The new material was met with great interest, which substantially expanded its area of application. Since the 1970s, modified bitumen has been used not only for the preparation of asphalt concrete, but also for surface treatment.
Benefits of bitumen modification
Bitumen modification offers a construction material with the following performance characteristics:
- binds well with mineral materials;
- flexible and elastic at low-temperature, resists deformation at high temperatures;
- quickly absorbs thermal and mechanical stresses in asphalt layers of the pavement;
- resistant to fatigue loads due to temperature variations;
- wide plasticity interval and wider service temperature interval;
- better mechanical properties and hardness.
Modifiers for bitumen
The materials most used in bitumen modification are thermoplastic polymers, rubber and rubber resins, as well as thermoplastic elastomers.
Thermoplastic polymers have the ability to soften with increasing temperature and solidify when the temperature drops. Such phenomena can be explained by their linear molecular structure. Heating weakens the bond between the molecules, turning thermoplastics into a soft viscous material. Among the thermoplastic polymers for bitumen modification are polyethylene (PE), polypropylene (PP), polyvinyl chloride (PVC), polystyrene (PS), viscoplastic and thermoplastics.
Crumb rubber and rubber resin differ from other polymers in their ability to elongate up to 10 times with an applied load and to return to the initial state when the load is removed. This ability is due to the structure of rubber macromolecules: coils which extend like simple elastic strings. Also, rubber molecules are long like ropes that bend and coil randomly.

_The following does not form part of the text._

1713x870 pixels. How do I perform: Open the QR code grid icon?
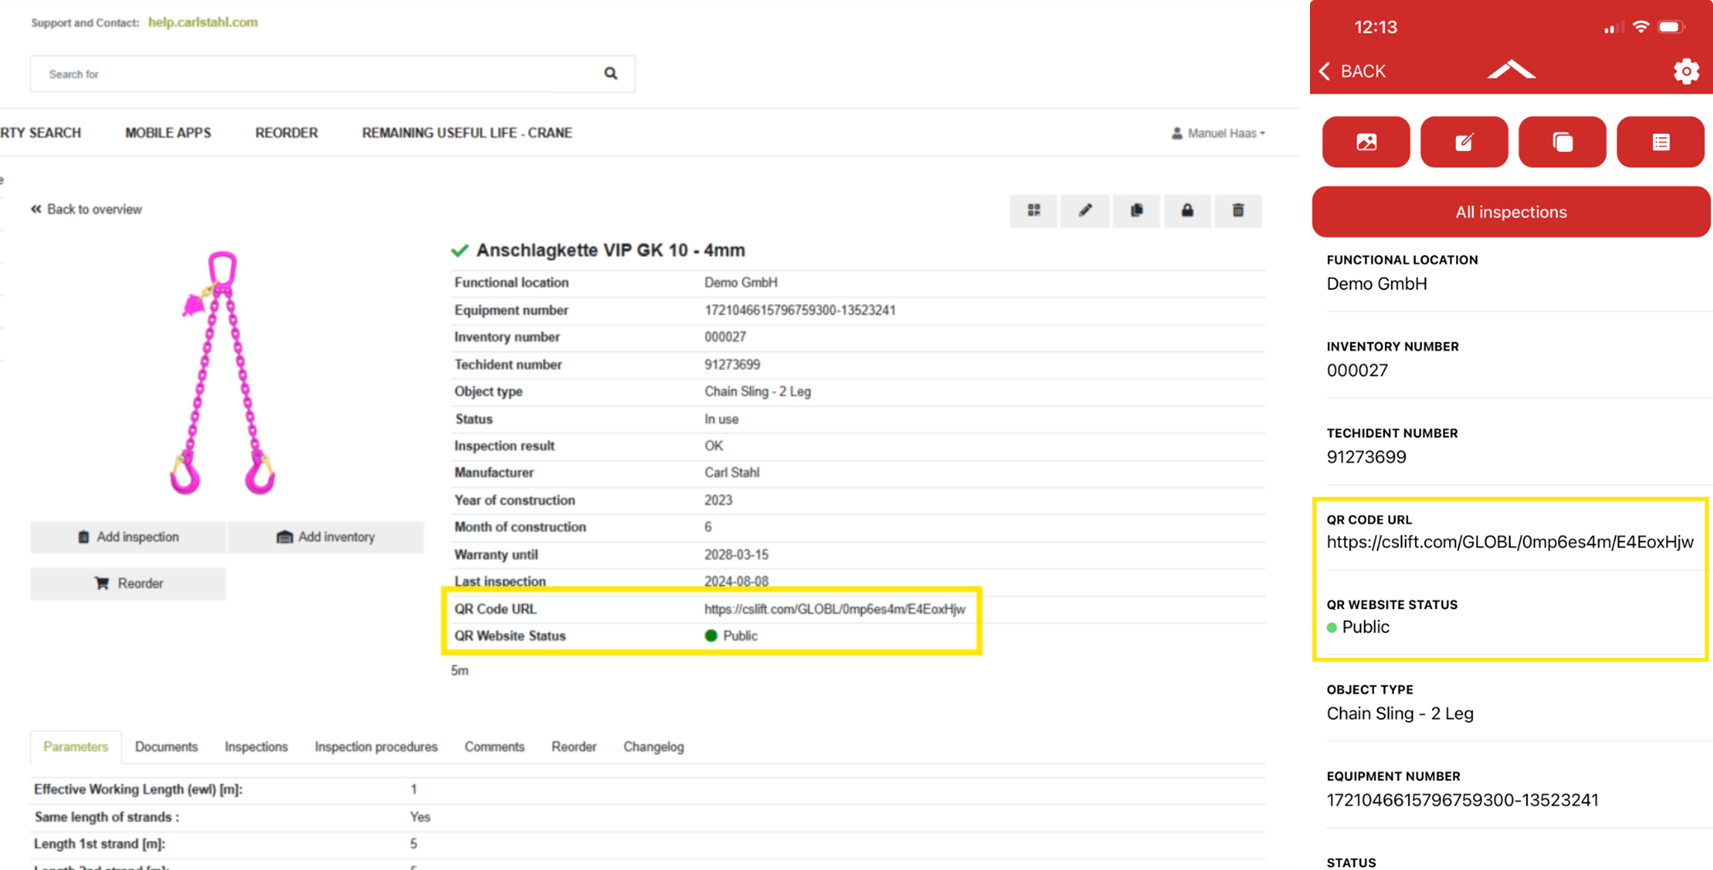point(1034,211)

Rubber modifiers that improve the properties of bitumen are styrene butadiene rubber (SBR) and ethylene-propylene polymers, as well as butyl rubber.
Thermoplastic elastomers (TPE) have elastic properties for adhesive application. TPE is produced in many industrialized countries. Modifiers of this type are available in the form of granules and powders.

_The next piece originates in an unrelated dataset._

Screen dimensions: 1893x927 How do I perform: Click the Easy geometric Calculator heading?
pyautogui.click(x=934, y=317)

Styrene butadiene diblock copolymers (SB), styrene-butadiene-styrene polymers (SBS), styrene-isoprene-styrene polymers (SIS) and styrene-ethylene / butylene-styrene polymers (CE / BS). SBS polymers are used in the modification of road and roofing bitumen, SIS polymers are used as mastics for joints and cracks, and CE / BS polymers increase resistance of bitumen in unfavorable climates.
SBS polymer additives for bitumen modification provide:
- deformation resistance of asphalt concrete at various ambient temperatures;
- durability of road surfaces regardless of climate conditions and traffic loads.
How to modify bitumen
The quality of road and roof surfaces depends not only on the components, but also on the technology of bitumen modification. The USB-3 unit by GlobeCore offers 6 – 22 m3/hour production capacity.
Bitumen modification occurs in a colloid mill, which performs preliminary mixing of bitumen and polymer, as well as mixture homogenization. One more function of the colloid mill as part of this equipment is grinding of components. This optimizes the design of the unit by making additional components unnecessary.
The colloid mill is designed so that grinding and homogenization occurs in one pass through the mill, and the fineness of grinding is regulated by changing the gap between the rotor and the stator.
The USB-3 is designed specifically for bitumen modification and can be used to implement any modification process, operating with all known polymer additives and their forms.
In addition to bitumen modification units, GlobeCore also produces bitumen laboratory equipment for research facilities. These laboratory bitumen modification units are also used by road construction organizations to obtain small modified bitumen samples for future testing.